[x] Close ad

SAMARITAN PENTATEUCH

The Samaritan Pentateuch is the text of the Pentateuch (also called the Torah or Law) used by the Samaritans.

Contents

The Samaritans

On the return from the Exile, the Jews refused the Samaritans participation in worship at Jerusalem. The Samaritans separated themselves socially from Jews, who in return shunned them. Denied access to Jerusalem, Samaritan worship was centred on their temple on Mount Gerizim. This temple was razed to the ground around 100 BCE by the Jews for religious reasons. Then a system of worship was instituted by the Samaritans similar to that of the temple at Jerusalem. It was founded on the Torah, copies of which had been multiplied in Kingdom of Israel as well as in the Kingdom of Judah. Thus the Pentateuch was preserved among the Samaritans, which they read as one book. The division into five books, however, was later adopted by the Samaritans, as it was by the Jews, in all their priests' copies, for the sake of convenience. This was the only portion of the Hebrew Bible that was ever accepted by the Samaritans as having divine authority.

There is a special importance of the Abisha Scroll, which is used in the Samaritan Synagogue of Nablus, allegally penned by Abisha, great grandson of Aaron, the brother of Moses.


In 1645 a copy of the Samaritan Pentateuch was brought by traveler to the East, and published in the Paris Polyglot by Jean Morin, a Jesuit, convert from Calvinism to Catholicism, who passed to believe the theory that the Septuagint and the Samaritan Texts were superior to the Hebrew Masoretic text.

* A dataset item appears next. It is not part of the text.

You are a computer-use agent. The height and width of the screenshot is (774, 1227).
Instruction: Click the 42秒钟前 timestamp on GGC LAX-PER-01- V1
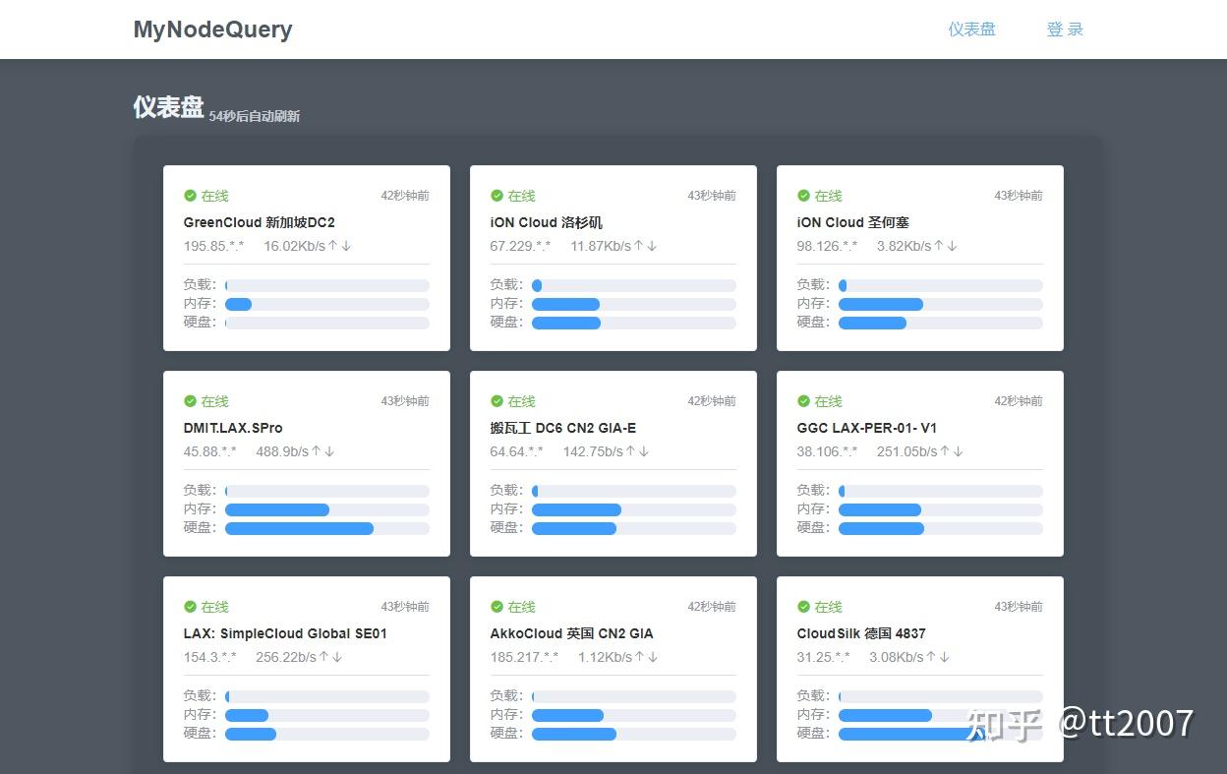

Differences with the Masoretic Text

The form of the letters in the manuscript copies of the Samaritan Pentateuch, called the Samaritan alphabet, is different from that of the Hebrew copies, and is probably the same as that which was in general use before the Babylonian captivity. There are other peculiarities in the writing.

There are important differences between the Hebrew and the Samaritan copies of the Pentateuch in the readings of many sentences. In about two thousand instances in which the Samaritan and the Jewish texts (Masoretic text) differ, the Septuagint (LXX) agrees with the former. For example, Exodus 12:40 in the Samaritan and the LXX reads, "Now the sojourning of the children of Israel and of their fathers which they had dwelt in the land of Canaan and in Egypt was four hundred and thirty years." In the Masoretic text, however, the same passage reads, "Now the sojourning of the children of Israel, who dwelt in Egypt, was four hundred and thirty years."

The Samaritan version of the Ten Commandments commands to build the altar on Mt. Gerizim, which would be the site at which all sacrifices should be offered.